→ **INSTRUCTIONS FOR THE TASK**:
An unchanged copy of all the lines below is expected, and it should contain no pictures.

→ **DATA TO USE**:

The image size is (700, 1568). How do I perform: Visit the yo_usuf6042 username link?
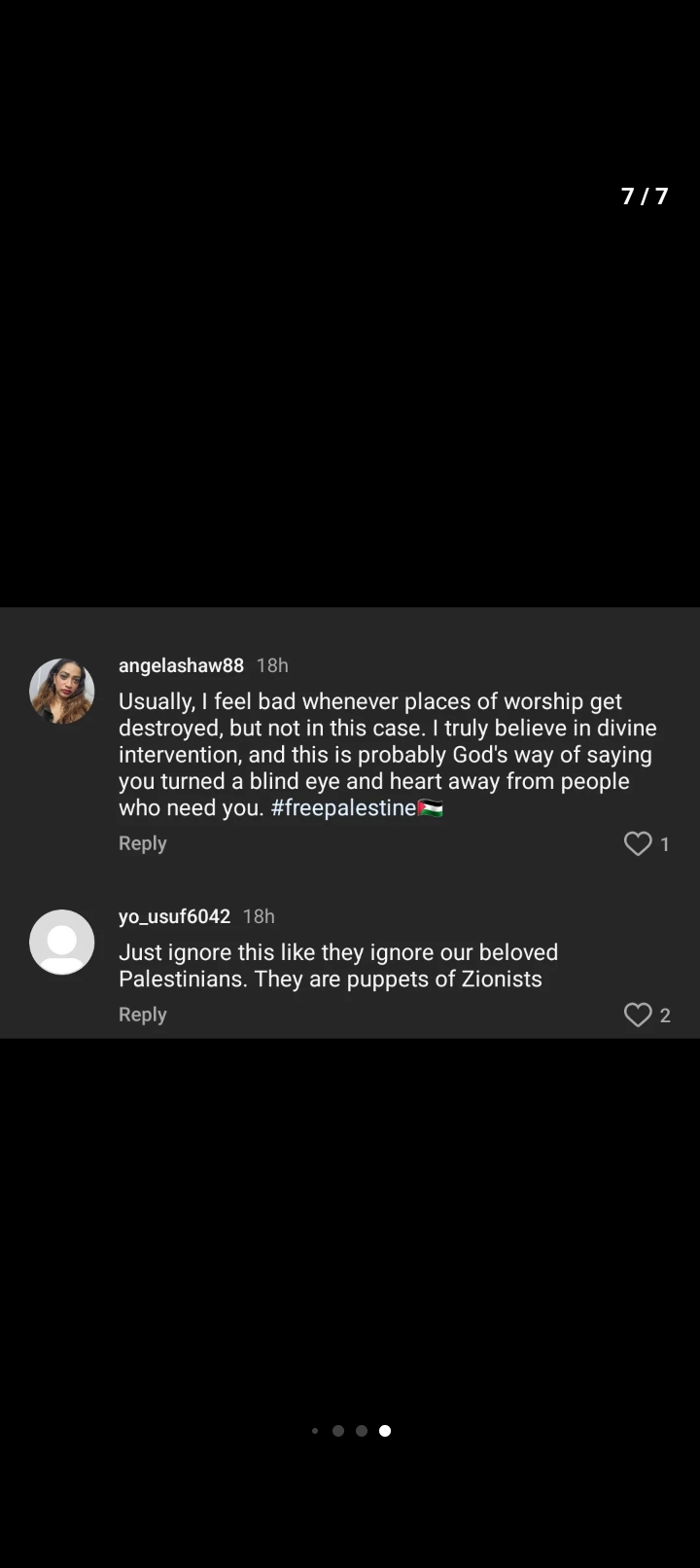pos(174,916)
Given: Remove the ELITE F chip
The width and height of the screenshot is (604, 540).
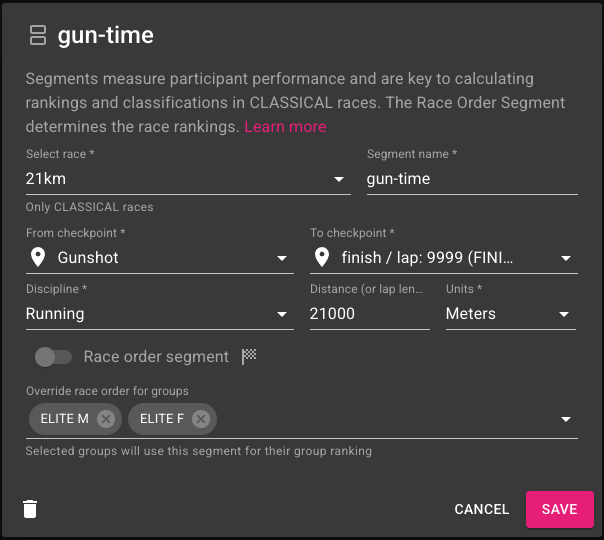Looking at the screenshot, I should coord(201,419).
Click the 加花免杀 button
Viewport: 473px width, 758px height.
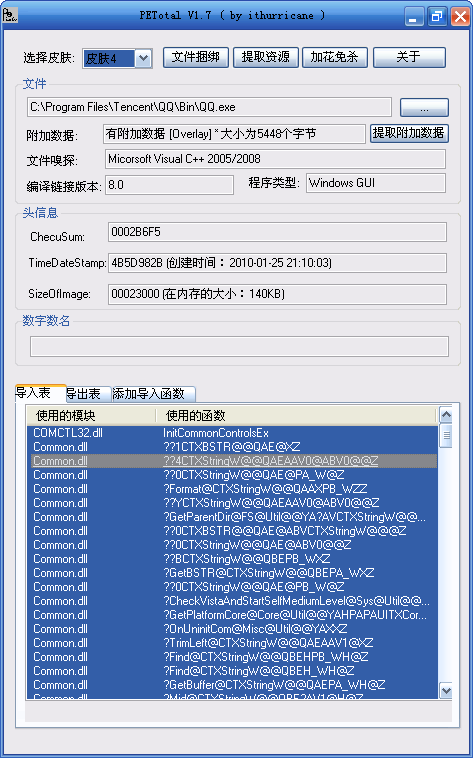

→ **COMPLETED EXERCISE**:
The image size is (700, 1568). How do I perform: Visit the yo_usuf6042 username link?
pos(174,916)
Given: Remove the ELITE F chip
The width and height of the screenshot is (604, 540).
Looking at the screenshot, I should coord(201,419).
Click the 加花免杀 button
Viewport: 473px width, 758px height.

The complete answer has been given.